Leukemia volume 21, pages 550–551 (2007)Cite this article

Wilms' tumour 1 gene (WT1) is highly expressed in various types of leukaemia which has advanced its position both as a target for immunotherapy and as a means of monitoring minimal residual disease (MRD). The precise role of WT1 in haematopoiesis and its contribution to leukemogenesis are open to speculation.1 One hypothesis is that wild-type WT1 may act both as an enhancer of cellular quiescence in haematopoietic stem cells and later as an inducer of cellular differentiation in committed precursors.2 Hence, abrogation of WT1 function could promote stem cell proliferation and induce a block in differentiation, the hallmarks of the two-step hypothesis for the development of acute myeloid leukemia (AML). Mutations in WT1 occur in 10–15% of AMLs, and a link between mutation and failure to respond to standard induction chemotherapy has been proposed.3 In support of this study, Nyvold et al.4 noted the emergence of a WT1 - mutated subclone following therapy suggesting that mutation of WT1 could lead to progression of leukemia by conferring drug resistance. Our group recently reported an association between acquired uniparental disomy of 11p and homozygous mutation of WT1 in a patient with normal karyotype AML.5 As this patient was also refractory to first-line chemotherapy, we investigated the relationship between WT1 mutation and treatment outcome in patients with normal cytogenetics.

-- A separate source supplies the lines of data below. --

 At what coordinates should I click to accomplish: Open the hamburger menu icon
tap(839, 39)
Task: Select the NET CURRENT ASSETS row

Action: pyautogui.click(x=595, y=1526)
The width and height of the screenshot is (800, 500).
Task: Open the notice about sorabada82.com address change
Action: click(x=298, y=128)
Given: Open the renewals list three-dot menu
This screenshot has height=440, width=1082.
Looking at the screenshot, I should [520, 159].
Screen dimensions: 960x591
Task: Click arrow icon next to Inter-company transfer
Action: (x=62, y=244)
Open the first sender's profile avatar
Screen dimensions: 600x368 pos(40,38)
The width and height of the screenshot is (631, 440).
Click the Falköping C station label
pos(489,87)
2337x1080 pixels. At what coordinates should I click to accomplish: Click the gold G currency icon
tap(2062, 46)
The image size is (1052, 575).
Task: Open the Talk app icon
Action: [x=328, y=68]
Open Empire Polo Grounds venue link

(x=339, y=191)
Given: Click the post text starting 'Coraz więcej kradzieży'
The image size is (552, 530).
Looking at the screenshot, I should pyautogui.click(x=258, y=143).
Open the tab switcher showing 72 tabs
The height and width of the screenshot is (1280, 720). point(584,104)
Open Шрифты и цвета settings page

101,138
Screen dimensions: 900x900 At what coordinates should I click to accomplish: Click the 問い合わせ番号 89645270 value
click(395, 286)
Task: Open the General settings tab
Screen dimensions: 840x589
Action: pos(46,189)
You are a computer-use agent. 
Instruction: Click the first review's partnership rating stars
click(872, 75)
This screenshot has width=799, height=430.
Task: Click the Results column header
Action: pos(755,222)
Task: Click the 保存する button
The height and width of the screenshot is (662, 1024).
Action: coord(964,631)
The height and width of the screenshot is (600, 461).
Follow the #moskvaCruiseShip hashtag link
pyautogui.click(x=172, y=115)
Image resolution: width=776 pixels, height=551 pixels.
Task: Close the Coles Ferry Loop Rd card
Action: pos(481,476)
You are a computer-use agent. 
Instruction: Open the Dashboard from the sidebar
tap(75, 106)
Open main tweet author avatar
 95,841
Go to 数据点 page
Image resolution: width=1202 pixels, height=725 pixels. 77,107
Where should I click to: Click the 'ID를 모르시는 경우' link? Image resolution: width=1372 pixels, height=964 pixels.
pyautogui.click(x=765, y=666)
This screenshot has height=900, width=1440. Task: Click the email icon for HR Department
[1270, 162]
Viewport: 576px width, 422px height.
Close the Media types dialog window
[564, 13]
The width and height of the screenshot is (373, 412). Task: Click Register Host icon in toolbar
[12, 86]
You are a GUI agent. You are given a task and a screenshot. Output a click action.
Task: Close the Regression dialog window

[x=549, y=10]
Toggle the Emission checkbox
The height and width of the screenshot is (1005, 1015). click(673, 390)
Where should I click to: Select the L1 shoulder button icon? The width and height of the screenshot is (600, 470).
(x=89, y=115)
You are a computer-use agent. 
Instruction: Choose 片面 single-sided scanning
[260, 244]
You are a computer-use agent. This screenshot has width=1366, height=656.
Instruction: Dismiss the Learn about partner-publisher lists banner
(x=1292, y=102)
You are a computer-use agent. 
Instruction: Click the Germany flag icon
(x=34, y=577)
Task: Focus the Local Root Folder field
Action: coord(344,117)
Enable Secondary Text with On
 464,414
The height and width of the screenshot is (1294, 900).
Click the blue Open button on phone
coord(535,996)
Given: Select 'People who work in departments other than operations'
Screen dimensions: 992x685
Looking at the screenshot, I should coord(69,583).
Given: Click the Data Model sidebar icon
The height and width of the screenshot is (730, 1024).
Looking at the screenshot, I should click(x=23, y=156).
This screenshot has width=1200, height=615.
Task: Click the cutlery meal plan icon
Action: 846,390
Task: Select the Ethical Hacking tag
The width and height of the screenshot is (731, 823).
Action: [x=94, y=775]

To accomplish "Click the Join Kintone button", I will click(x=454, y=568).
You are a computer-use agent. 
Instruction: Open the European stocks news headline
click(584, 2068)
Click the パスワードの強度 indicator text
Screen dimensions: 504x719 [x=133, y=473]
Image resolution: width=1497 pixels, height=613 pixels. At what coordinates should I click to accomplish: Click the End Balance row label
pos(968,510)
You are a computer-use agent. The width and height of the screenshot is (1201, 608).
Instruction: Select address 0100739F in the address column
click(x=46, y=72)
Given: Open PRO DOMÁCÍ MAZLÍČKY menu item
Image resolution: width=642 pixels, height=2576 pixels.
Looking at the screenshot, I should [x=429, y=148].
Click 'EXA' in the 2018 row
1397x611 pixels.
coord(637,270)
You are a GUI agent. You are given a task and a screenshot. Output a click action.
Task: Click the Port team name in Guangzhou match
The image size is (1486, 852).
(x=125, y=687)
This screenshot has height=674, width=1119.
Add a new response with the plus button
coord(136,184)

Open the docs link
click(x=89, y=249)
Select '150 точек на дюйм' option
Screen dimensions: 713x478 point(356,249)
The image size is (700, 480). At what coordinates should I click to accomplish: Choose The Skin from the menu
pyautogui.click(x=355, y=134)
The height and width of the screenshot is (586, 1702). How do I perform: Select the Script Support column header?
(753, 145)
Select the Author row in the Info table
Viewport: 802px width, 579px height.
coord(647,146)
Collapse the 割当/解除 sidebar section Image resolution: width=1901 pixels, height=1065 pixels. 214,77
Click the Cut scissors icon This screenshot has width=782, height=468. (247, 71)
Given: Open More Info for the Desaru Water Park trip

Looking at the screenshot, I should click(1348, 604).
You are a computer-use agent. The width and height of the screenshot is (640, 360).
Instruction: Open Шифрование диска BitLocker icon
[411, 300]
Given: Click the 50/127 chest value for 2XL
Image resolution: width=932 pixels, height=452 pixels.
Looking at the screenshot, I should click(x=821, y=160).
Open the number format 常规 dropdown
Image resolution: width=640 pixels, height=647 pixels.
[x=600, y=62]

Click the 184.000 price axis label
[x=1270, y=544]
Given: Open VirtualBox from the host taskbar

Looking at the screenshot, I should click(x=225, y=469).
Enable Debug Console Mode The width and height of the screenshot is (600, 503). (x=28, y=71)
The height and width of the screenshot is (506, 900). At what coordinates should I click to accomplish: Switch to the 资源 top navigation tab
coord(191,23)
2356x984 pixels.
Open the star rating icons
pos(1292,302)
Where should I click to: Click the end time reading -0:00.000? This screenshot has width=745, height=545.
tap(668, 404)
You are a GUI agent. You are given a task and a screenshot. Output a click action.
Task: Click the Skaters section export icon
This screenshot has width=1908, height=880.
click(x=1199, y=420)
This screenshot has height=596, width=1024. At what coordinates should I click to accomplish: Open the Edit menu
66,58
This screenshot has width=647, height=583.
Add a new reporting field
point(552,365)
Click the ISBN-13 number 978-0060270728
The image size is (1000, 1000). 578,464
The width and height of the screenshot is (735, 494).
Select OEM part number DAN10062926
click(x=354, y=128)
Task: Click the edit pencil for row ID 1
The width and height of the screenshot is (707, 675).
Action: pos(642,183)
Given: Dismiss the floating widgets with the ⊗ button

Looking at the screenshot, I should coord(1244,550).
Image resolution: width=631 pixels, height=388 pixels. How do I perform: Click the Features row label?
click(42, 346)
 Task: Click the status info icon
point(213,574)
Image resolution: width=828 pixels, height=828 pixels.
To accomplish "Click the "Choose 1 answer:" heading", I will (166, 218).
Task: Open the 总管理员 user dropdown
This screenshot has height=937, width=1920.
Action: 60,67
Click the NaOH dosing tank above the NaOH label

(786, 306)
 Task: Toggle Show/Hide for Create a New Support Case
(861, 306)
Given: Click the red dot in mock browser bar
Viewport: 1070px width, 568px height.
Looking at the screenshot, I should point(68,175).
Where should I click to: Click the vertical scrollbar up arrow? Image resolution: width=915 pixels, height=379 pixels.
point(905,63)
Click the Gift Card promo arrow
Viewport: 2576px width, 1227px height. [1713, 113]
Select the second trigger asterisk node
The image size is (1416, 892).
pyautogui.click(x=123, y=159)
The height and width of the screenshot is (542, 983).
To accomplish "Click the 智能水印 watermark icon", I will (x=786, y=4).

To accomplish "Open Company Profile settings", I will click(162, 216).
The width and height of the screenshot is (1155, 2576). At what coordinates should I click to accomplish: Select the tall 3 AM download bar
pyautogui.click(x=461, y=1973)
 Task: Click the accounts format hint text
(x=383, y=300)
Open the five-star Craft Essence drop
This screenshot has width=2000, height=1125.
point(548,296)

If these mutations overlap with primer and probe combinations, they have the potential to interfere with WT1 quantification and the calculation of MRD.4 Using the standard real-time quantitative reverse-transcriptase polymerase chain reaction conditions described by Nyvold et al., all six mutations described for exon 7, in our group of patients, will affect primer/probe annealing and are likely to lead to a reduction in overall WT1 quantification. Hence, the effect of WT1 mutation on MRD detection may prove important although it is only in the rare cases where biallelic mutation coincides with the location of the primer/probe that complete loss of expression will be observed.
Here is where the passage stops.